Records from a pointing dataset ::
════════════════
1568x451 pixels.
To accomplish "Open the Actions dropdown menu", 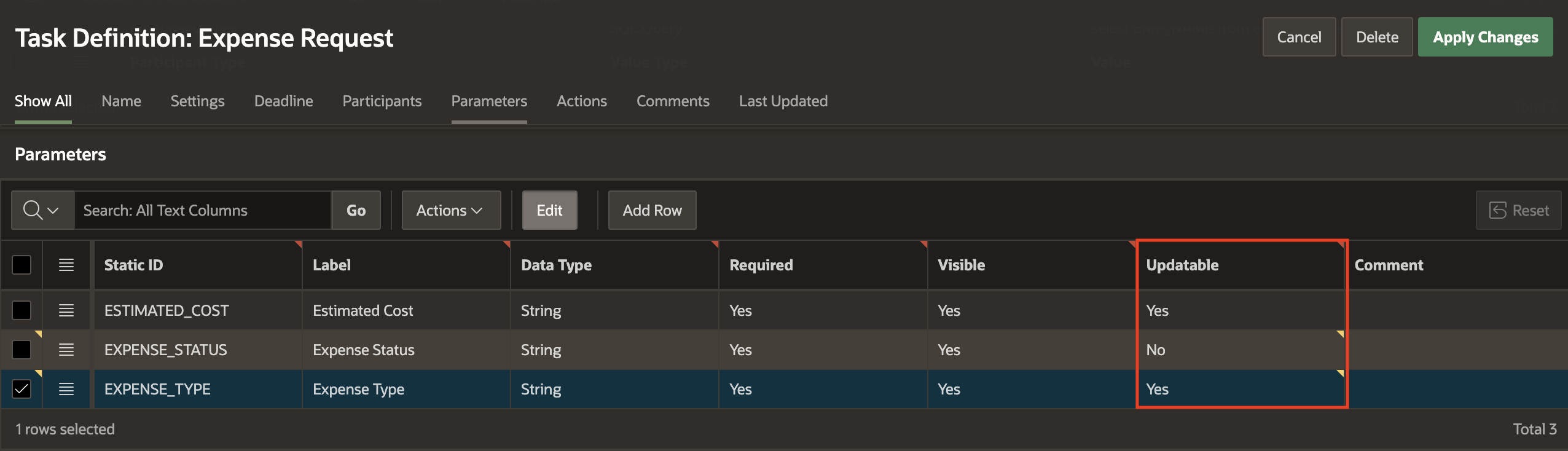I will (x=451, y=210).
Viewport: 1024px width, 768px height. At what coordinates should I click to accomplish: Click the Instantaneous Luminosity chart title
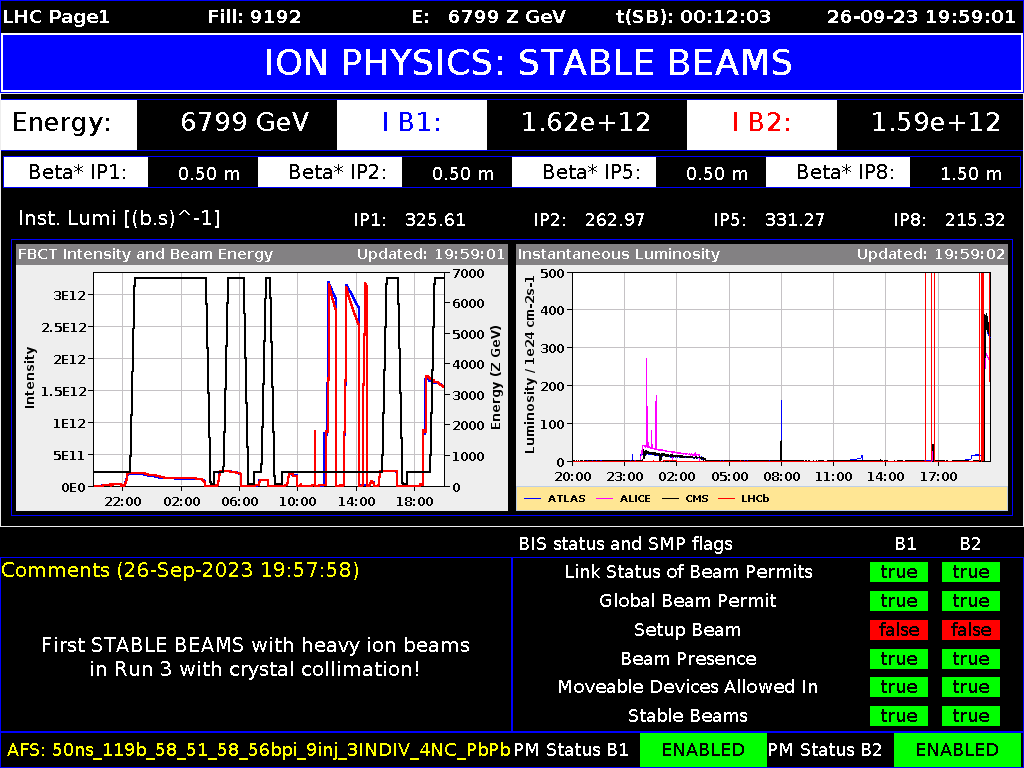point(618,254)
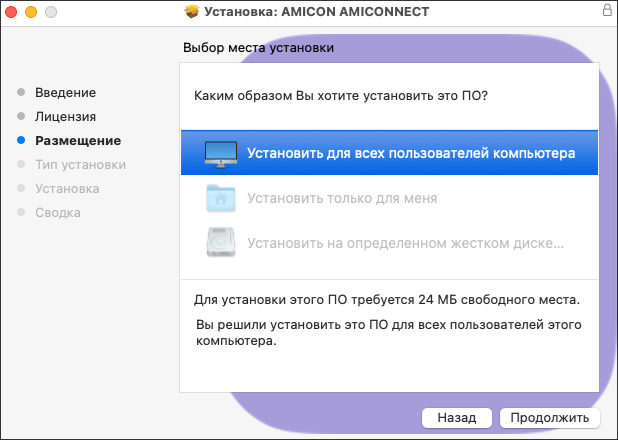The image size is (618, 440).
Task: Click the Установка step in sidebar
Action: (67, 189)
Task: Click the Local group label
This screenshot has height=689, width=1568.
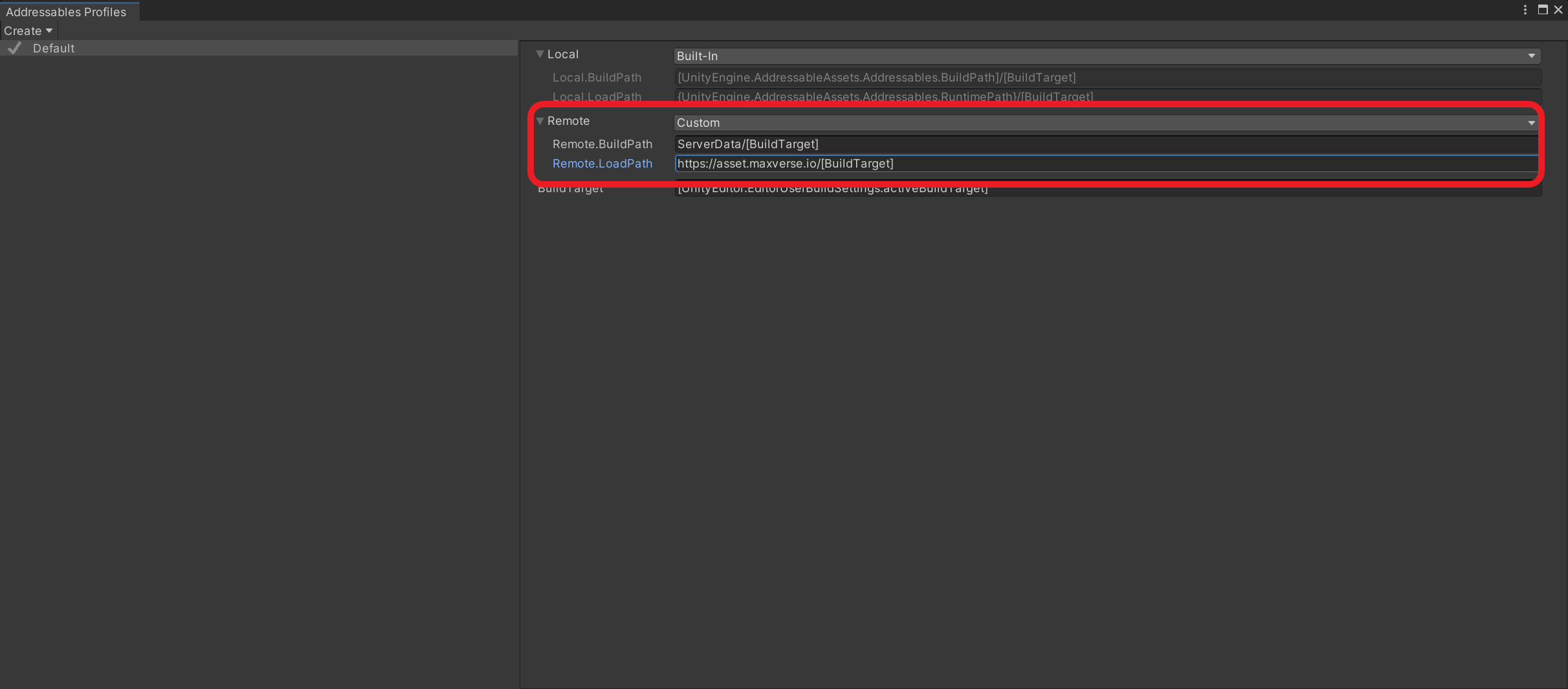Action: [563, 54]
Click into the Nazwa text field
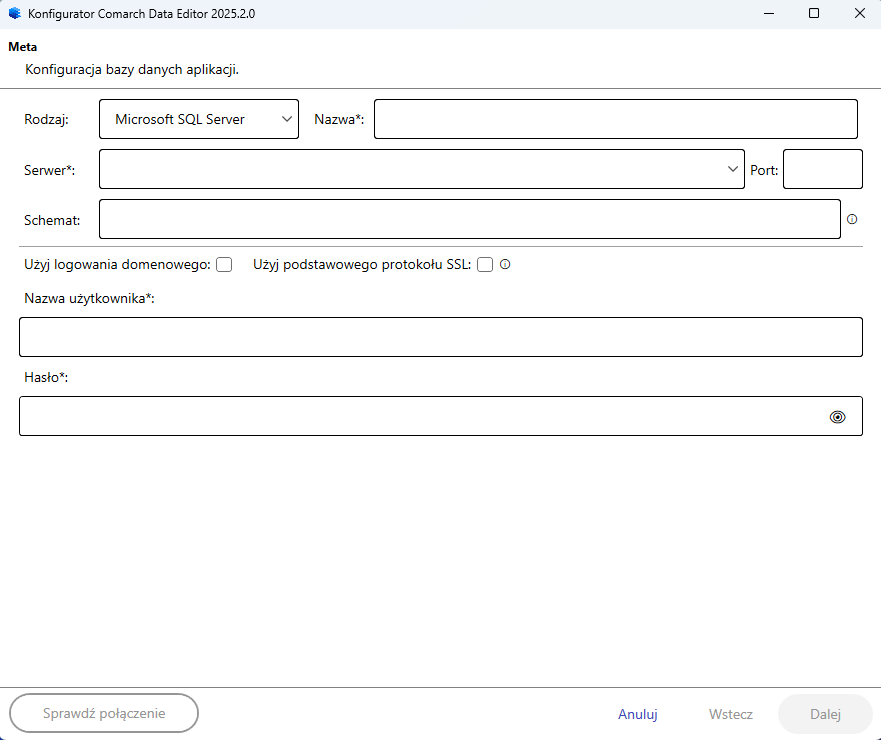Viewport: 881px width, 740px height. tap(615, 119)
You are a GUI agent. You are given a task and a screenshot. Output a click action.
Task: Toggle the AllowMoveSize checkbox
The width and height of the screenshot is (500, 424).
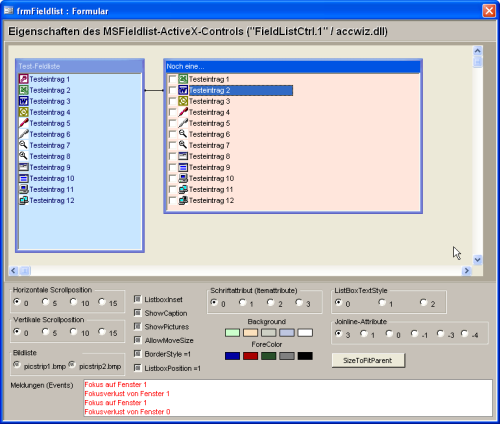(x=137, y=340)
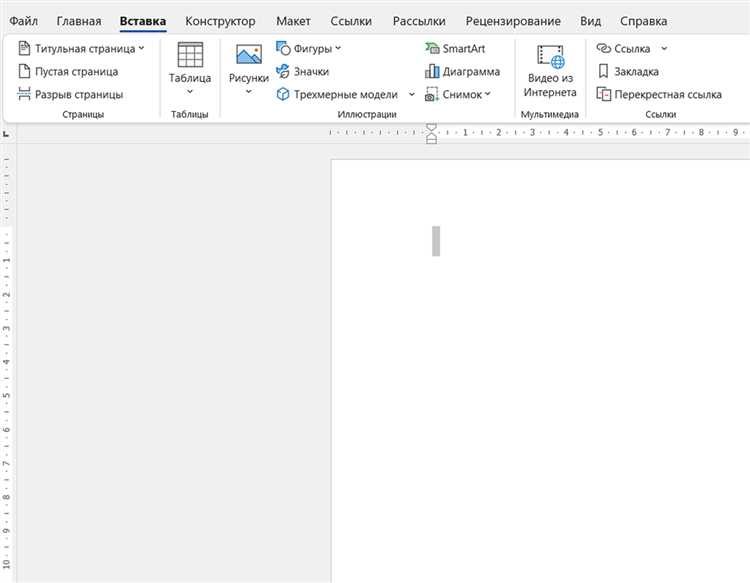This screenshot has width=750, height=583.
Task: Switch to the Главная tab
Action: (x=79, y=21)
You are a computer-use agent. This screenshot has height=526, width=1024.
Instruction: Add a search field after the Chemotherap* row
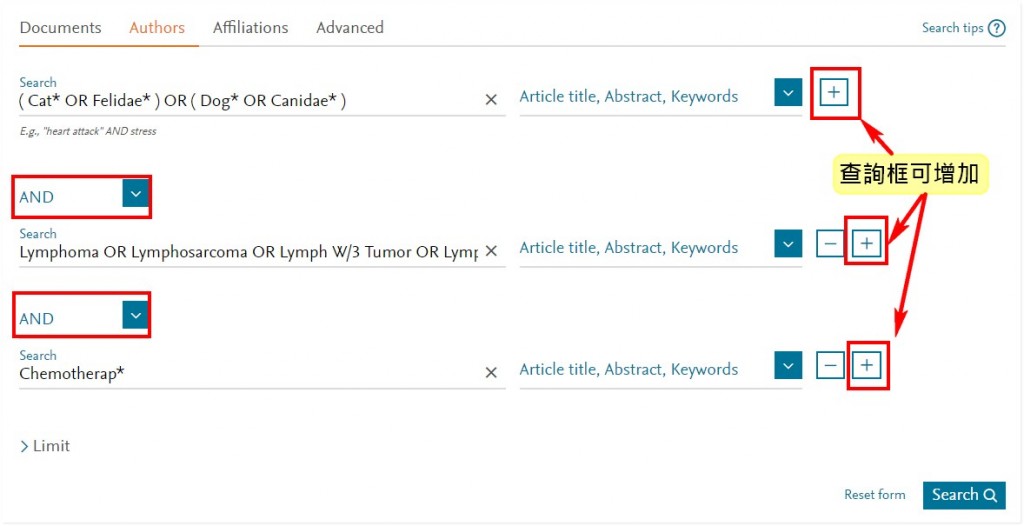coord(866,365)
════════════════
Your instructions ::
Locate each line in the listing above that contains the word "agent", and copy those lines.

Finished exercise ::
You are a GUI agent. You are given a task and a screenshot. Output a click action.
You are a computer-use agent. This screenshot has height=526, width=1024.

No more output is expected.